I continue to be amazed by the gap that exists between those who live technology and typical everyday users. Wi-Fi Security is no exception to this gap. The other day I had someone ask me for help because they could no longer connect to the Drury Inn Wi-Fi network from their house and thought it was a problem with their computer.

Confused by this question, I said “But you don’t live by the Drury Inn!?” That comment frustrated my friend who replied “I know! What difference does that make, it was free Wi-Fi and I need it back!”

That got me thinking. How many other people don’t know how to use Wi-Fi? And by use Wi-Fi, I mean use it securely. Sure, pretty much everyone knows how to connect to the internet, especially when it’s free, but do they know the essentials of staying safe as well?

I decided to educate my friend about the topic…

How Wi-Fi Works

Wi-Fi uses radio waves, the same technology a remote uses to send a signal to your car to unlock the doors, only instead of a signal, it’s a long conversation. With Wi-Fi, your computer talks in a way that can be overheard by others listening in. Think of WiFi as a postcard, going through the mail. Even though the person you sent the message to will receive it, there’s no telling how many people read your postcard on the way. Not only that, but the reply message is on a postcard too so someone listening in can hear the whole conversation. We can think about securing this conversation by putting our messages in sealed envelopes rather than using postcards.

Wi-Fi Security

…it’s free Wi-Fi and I need it back!

Wi-Fi Passwords

Wi-Fi security depends on password to connect to the network and are the core of your wireless security. The password scrambles (scramble = encrypt) the communication so that it doesn’t make sense to another computer. Sure it’s more convenient if you don’t have a password set on your home network, but we’re trying to make sure you’re sending letters, not postcards.
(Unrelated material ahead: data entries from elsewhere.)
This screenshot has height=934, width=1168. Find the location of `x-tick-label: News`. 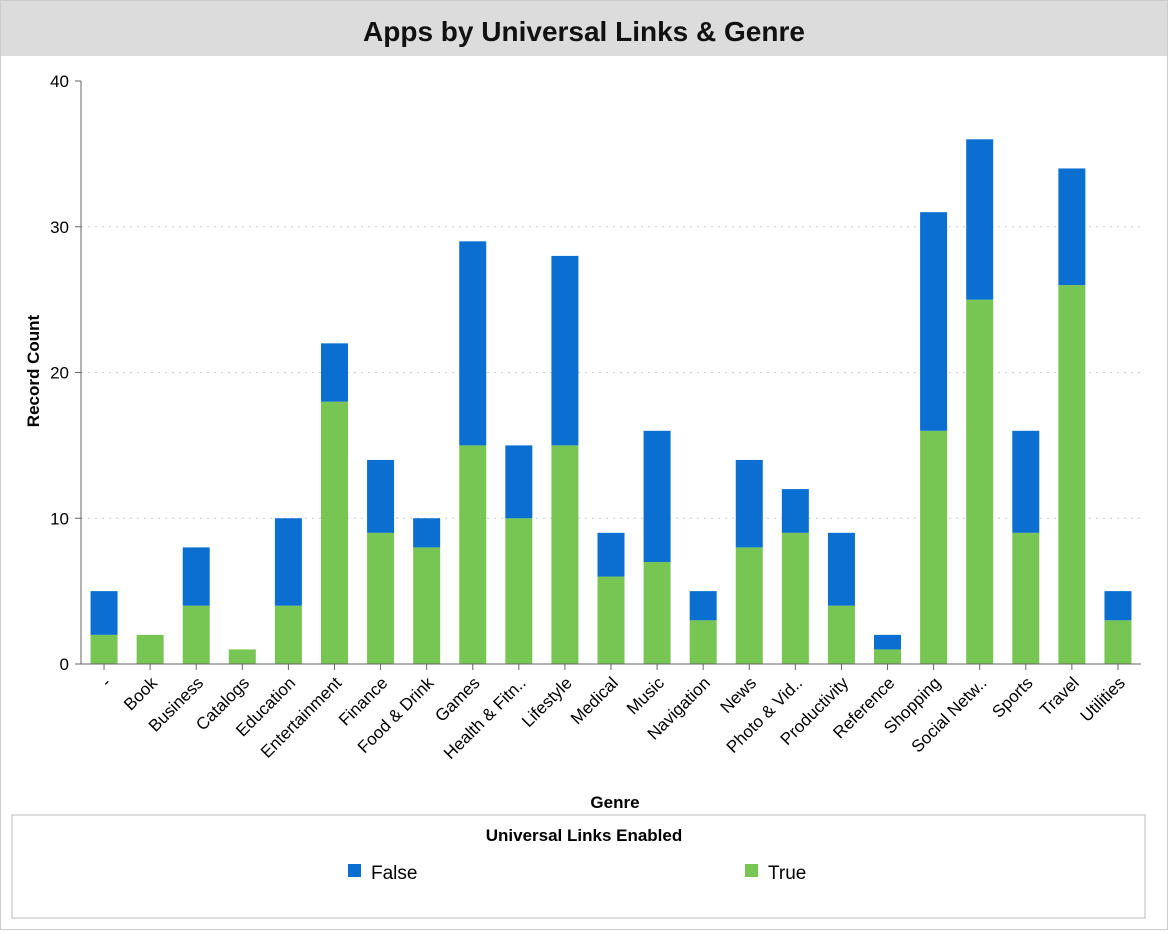

x-tick-label: News is located at coordinates (738, 694).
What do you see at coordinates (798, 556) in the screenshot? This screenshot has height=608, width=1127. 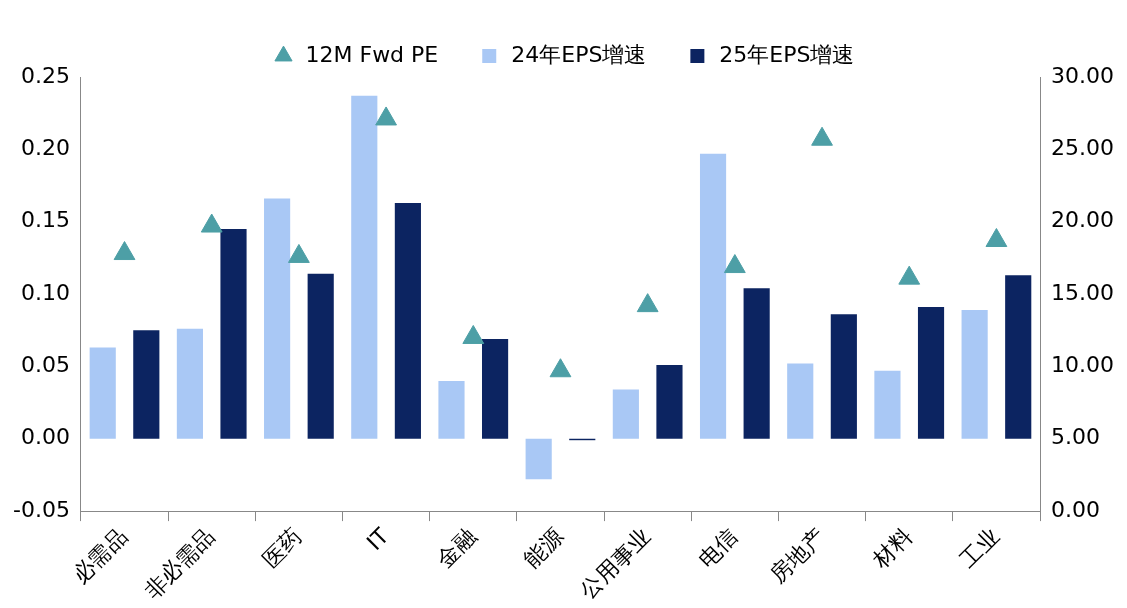 I see `x-tick-label: 房地产` at bounding box center [798, 556].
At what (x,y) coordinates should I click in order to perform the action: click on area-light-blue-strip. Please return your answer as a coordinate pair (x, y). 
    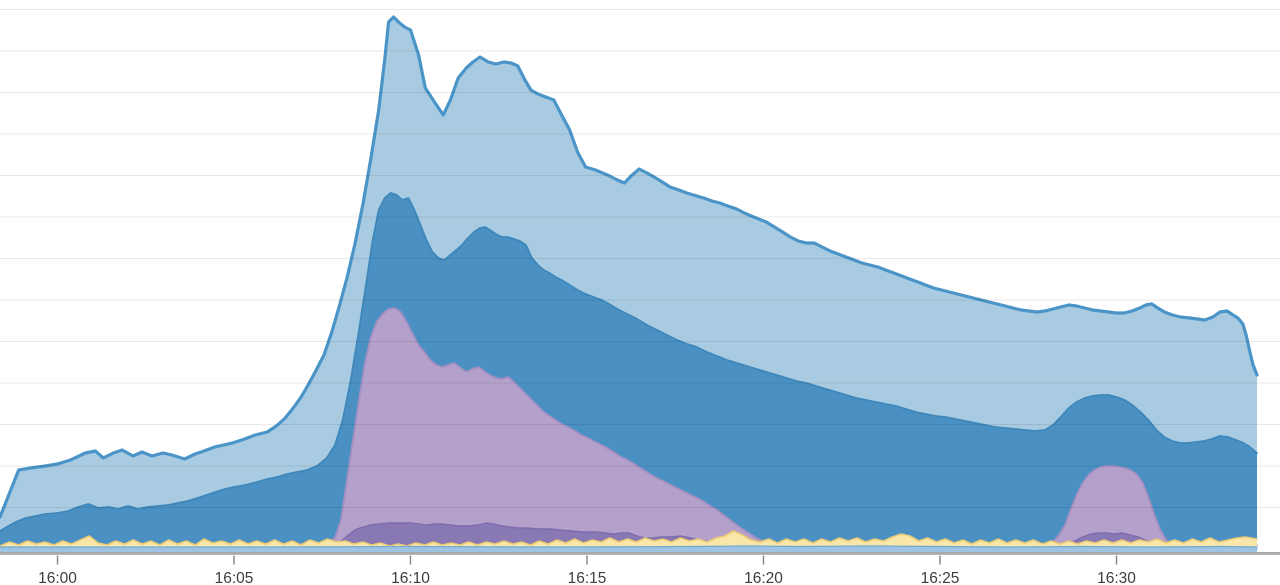
    Looking at the image, I should click on (628, 549).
You may think passwords aren’t really necessary, especially at home, but keep in mind your Wi-Fi signal doesn’t stop at your walls and in some cases it can reach your neighbors house or even farther down the street. Dense areas, like apartments or condos make using a password critically important because there’s a higher risk that someone could connect to your Wi-Fi from the unit next door and you wouldn’t know it. Once someone connects to your Wi-Fi, not only could they listen in on the data your computer is sending, but they can also snoop around and try to look for things on your network like files on your computers.
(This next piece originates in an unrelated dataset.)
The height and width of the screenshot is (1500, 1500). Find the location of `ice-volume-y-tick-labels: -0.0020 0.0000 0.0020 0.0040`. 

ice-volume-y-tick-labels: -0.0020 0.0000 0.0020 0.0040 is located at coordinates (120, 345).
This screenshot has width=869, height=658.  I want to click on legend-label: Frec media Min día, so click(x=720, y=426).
When you set your wi-fi password, you also need to make sure it’s using a setting called WPA2 Personal (WPA2-PSK) or WPA if WPA2 isn’t an option. The manual that came with your Wi-Fi router should have instructions on setting a wireless password. If you don’t have the manual, visit the manufacturers website and search for the model. You should be able to download a copy of the manual from there.

Password Strength

When choosing a Wi-Fi password make sure you pick one that is strong. If you aren’t sure what a strong password is, watch our video about passwords to learn more about choosing one that’s strong. Choosing a Strong Password. In short, make sure the password is relatively long and hard to guess. A quick example would be to not use your home address or name as the password.

Public Wi-Fi

Secure Wi-Fi is encrypted, but that still doesn’t mean it’s 100% safe. If you are connected to public Wi-Fi, like Starbucks or a hotel, every other computer that’s connected can listen in. This is true even if you have to use a password to connect to the network. Think of this connection like a postcard that’s inside an envelope, only the envelope isn’t sealed. Someone just looking at the envelope can’t tell what’s inside, but someone else who knows the password (just like you do) can look inside the envelope easily.
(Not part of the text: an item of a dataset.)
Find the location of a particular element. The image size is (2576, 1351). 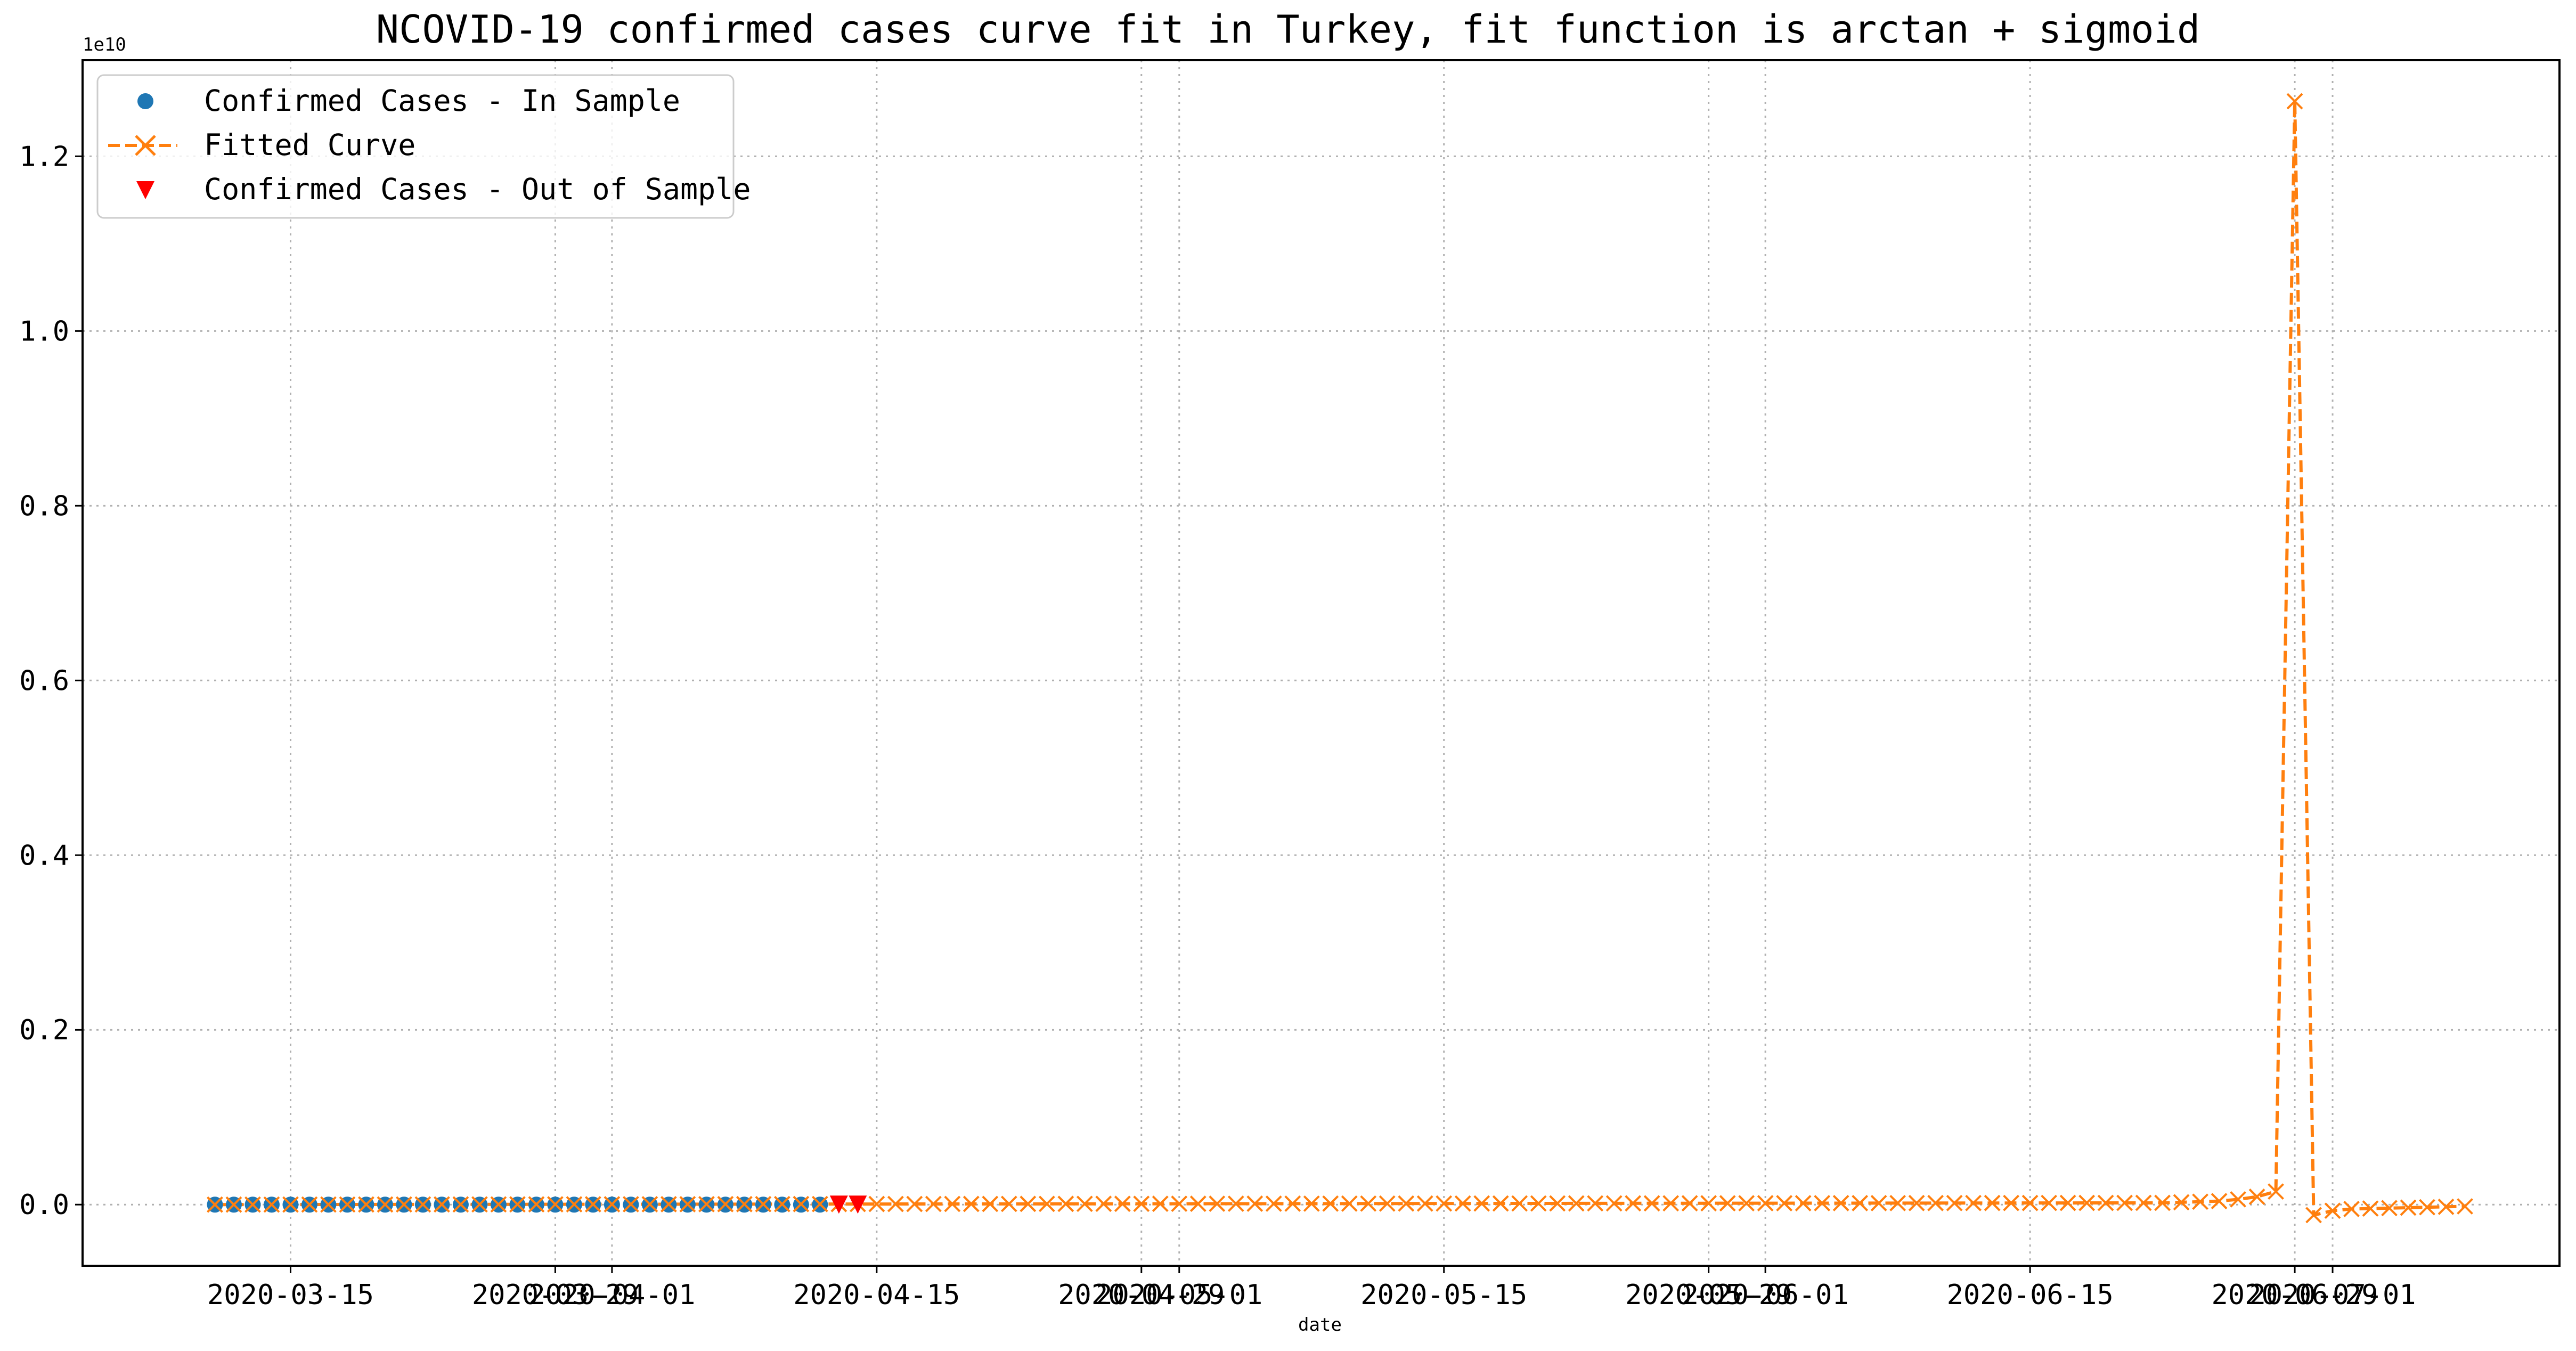

legend-box is located at coordinates (416, 146).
Although public Wi-Fi is convenient, it’s best to avoid sharing any personal information while connected. It’s also critical that you don’t login to your bank or other financial institution. Remember, anyone and everyone could be listening in.

Not logging into websites on public Wi-Fi is ideal, but sometimes it’s unavoidable. When you must do this, make sure the website browser says https:// which means your connection to that specific website should be encrypted. For a super secure connection, no matter where you are, use a VPN (Virtual Private Network). VPN’s usually have a cost, but it’s wise to look into getting one and ensure you stay safe. Personally, I use VyprVPN.

VyprVPN

Unfamiliar Wi-Fi

Finally, if you notice an internet connection that shouldn’t be there, or just seems sketchy don’t use it! Sometimes hackers will setup fake Wi-Fi that looks like it’s legitimate but it’s not! They do this so they can listen in and see if there’s any information they can use. Remember the old adage that if it’s too good to be true it probably is. Remember not to use insecure and open Wi-Fi in your neighborhood, or anywhere for that matter, just because it’s there.

Wi-Fi Security Conclusion

In security there are no guarantees. The best approach to staying safe is to be cautious, use different layers of protection and understand how hackers think. The more layers of security you have in place the better. The more you know on how to be safe the better as well. Here’s a quick recap covering the three Wi-Fi Security things you should never do:

  • Never use a Wi-Fi connection without a password
  • Don’t do something you wouldn’t want others to overhear on public Wi-Fi
  • Never connect to Wi-Fi that seems out of place

Keeping these points in mind should help you have safe Wi-Fi experience.